Task instructions: Reproduce every line of the entries below, requests included, and add 68 to each x and y coordinate in the answers. Leave the pictures out.
━━━━
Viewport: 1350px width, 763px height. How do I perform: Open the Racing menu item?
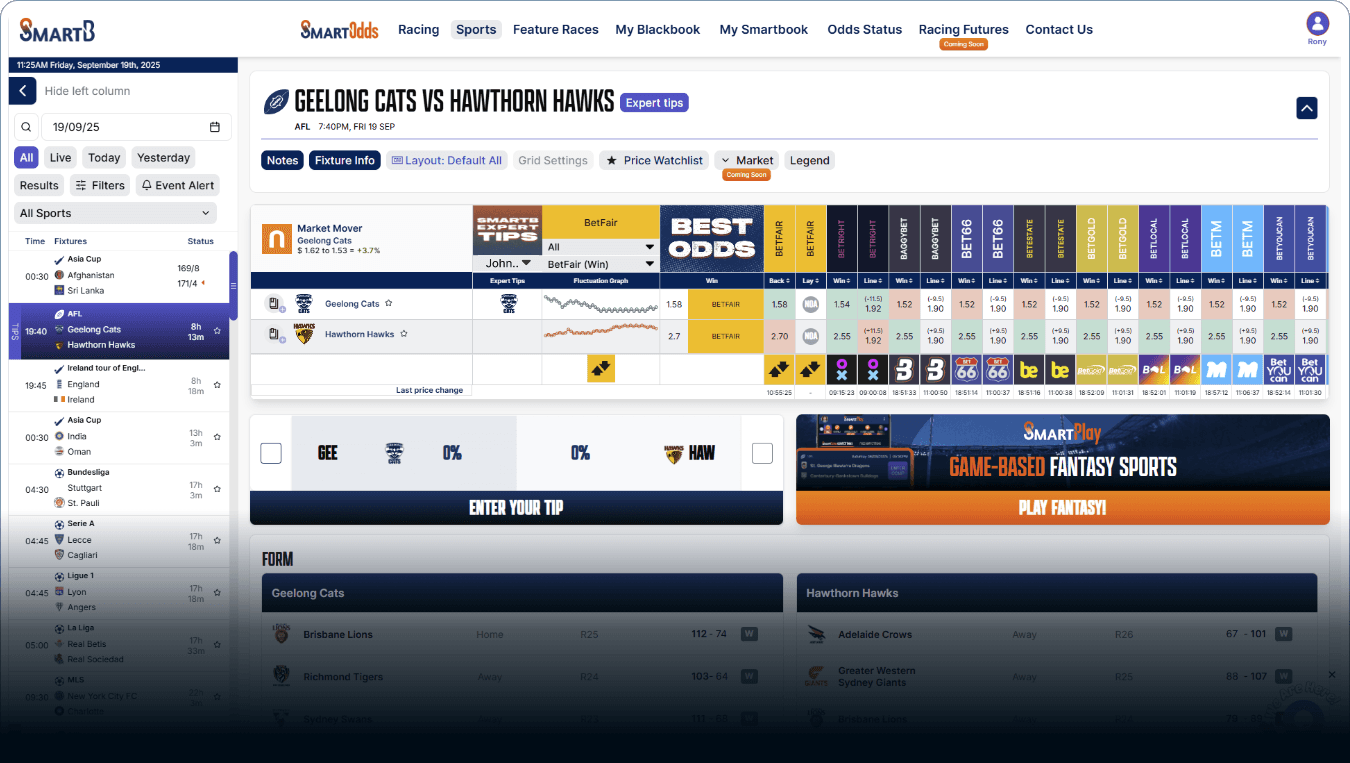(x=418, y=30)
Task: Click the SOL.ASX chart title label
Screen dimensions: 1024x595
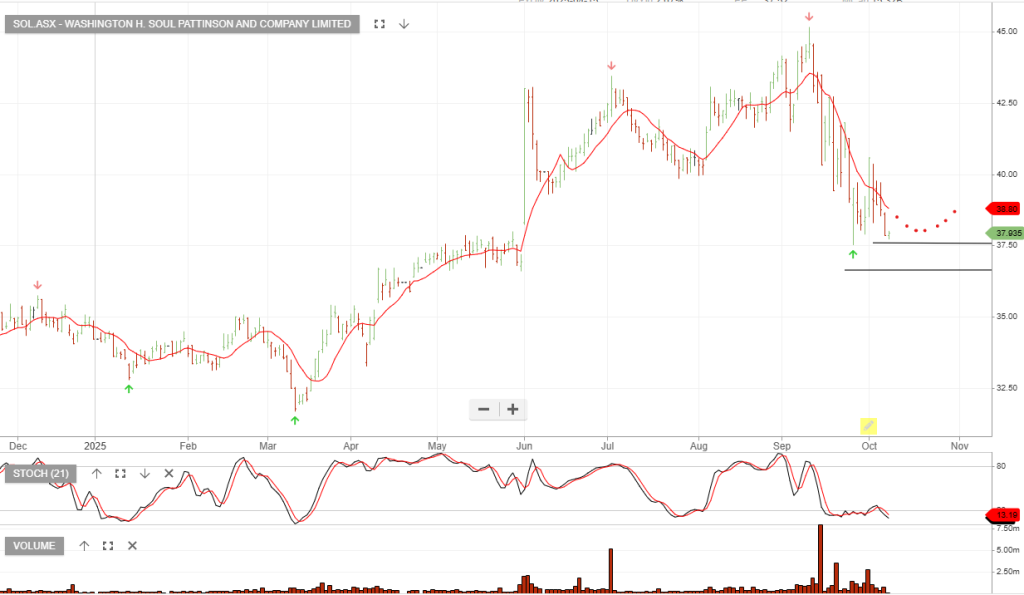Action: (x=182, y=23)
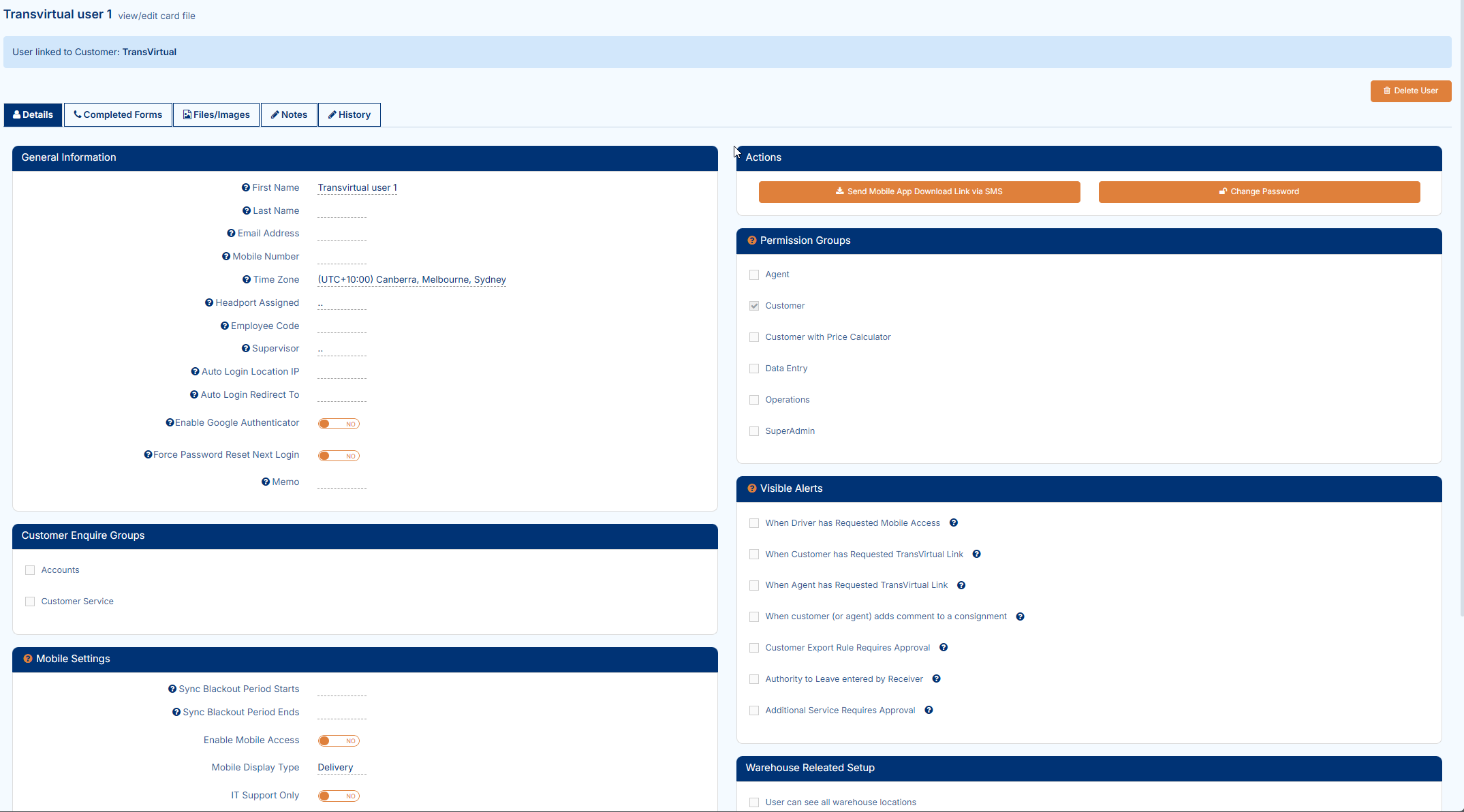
━━━━
Expected output:
Viewport: 1350px width, 763px height. How do I perform: Open the Racing menu item?
(x=486, y=98)
Task: Click the SOL.ASX chart title label
Screen dimensions: 1024x595
Action: (x=250, y=91)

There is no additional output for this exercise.